Mechanical Advantage Systems - Part 1

In the world of rope rescue, we use mechanical advantage systems really for two reasons. The first being a force increasing tool and the second, a means of reducing the weight of a load during a lowering operation. Mechanical advantage...

Because of the load force, we generate (50 pounds) and in turn the pulling force a MAS creates there is something called the "Rule Of 18" that we must adhere to. Basically, it's a guide limiting the amount of rescuers used to pull on a haul system. Here's how it works. Let's take a 4:1 MAS. We'll take the amount of rescuers used and multiply that number by the first number in the MAS 4:1. If we have four rescuers we would multiply 4X4 which equals 16. Sixteen is under 18 so we are in good shape. If one more rescuer were added to the team, we would exceed our rule of 18 (5X4=20).

Here is an example of why we conform to the "Rule Of 18." Your rescue team is performing the rescue of a victim located in the bottom of a storage tank. You've rigged all the necessary rigging, secured a bombproof overhead anchor and have assembled nine of your strongest rescuers to perform the raising operation. The MAS you chose to use was a prepackaged 4:1 and the victim weighs approximately 250 pounds. The 4:1 MAS will now take that load and through the magic of physics make it 62.5 pounds. To make this load move we will have to generate a minimum pulling or input force of 62.5 pounds Now remember when I explained that a human on average can generate a pulling force of 50 pounds -- well this 62.5 pound load should easily be moved by two rescuers being their total input or pulling force is at least 100 pounds.

Here is where you will understand why we have the "Rule Of 18." We have nine rescuers ready to haul this load and nine rescuers multiplied by 50 pounds of input force each will generate a input or pulling force of 450 pounds. If any of the victim's limbs or packaging equipment should become caught on an obstruction during the hauling process, there is a good chance the team above won't feel that resistance and the end result would be minor or severe injuries to the victim and/or gear damage with possible failure.

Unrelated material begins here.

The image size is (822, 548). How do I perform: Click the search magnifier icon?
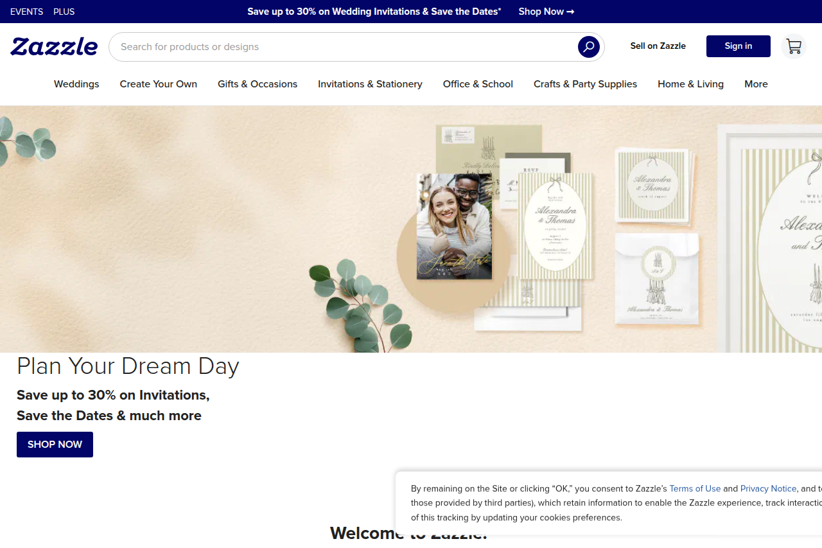(x=588, y=46)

Taking this example into account, during your size-up you will need to calculate the MAS needed based on the victim or "load" amount and the amount of personnel on scene. Standards dictate that when hauling a victim or "human load," because of the force generated by a 5:1 MAS is the maximum MAS that can be used. During this size-up you also need to take into account the amount of rope you will need to use to build your system. Let's look at an example. A 4:1 MAS that is 30 feet above a victim will need at least 120 feet of rope to create the system plus additional rope to reach the area you will be hauling from. Like every rescue operation proper planning and a solid skill base is are a necessity.

Progress Capture Device

Now, let's look at another component of a MAS. It's called a progress capture device (PCD). The job of a progress capture device is to hold the load when you need to reset the haul system as well as catch the load in the event the rescuers lose contact with the rope. This in no way replaces the independent belay system you will need to construct. Let's take a second and talk about the job of the PCD. If you built a 4:1 MAS that measured 20 feet in length from pulley to pulley, the stroke of that system is probably about 18.5 feet because you must subtract for the knot and size of the pulleys being used.

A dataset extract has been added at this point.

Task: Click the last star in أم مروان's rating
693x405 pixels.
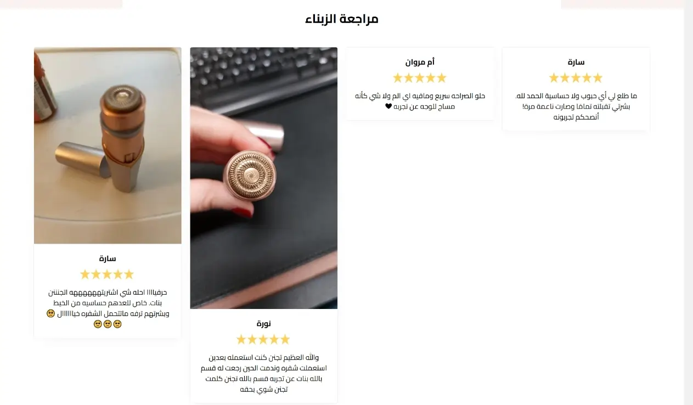Action: (442, 78)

Once the system reaches its maximum stroke, it's time for the PCD to do its job. In the example (see Figure 5), twin triple wrapped prusiks are used. These prusiks will be locked allowing us to reset the system or "stretch" it out to its original size or stroke. Something I must cover is the positioning of the tandem prusiks. If the prusiks are positioned improperly, they will not do their job. Let's briefly talk about how a prusik hitch works.

If you look again at Figure 5, you will see a prusik hitch applied to a main line. The friction caused by the rapid sudden movement of the main line will cause the prusiks to move forward and lock. The triple wrap of the prusik hitch causes a torsional pressure on the rope thus causing the main line to stop forward movement. Proper placement in the system is vital. The prusik hitch should be on the load side of the system. What that means is the rope that is connected to the load. If you're unsure of the placement, give the system a short haul and look at the movement of the ropes. On most systems the last rope moving towards the load when the system is released is going to be your target rope. Systems such as a 4:1 for example will have a slightly different placement of the prusiks simply because of system reset needs.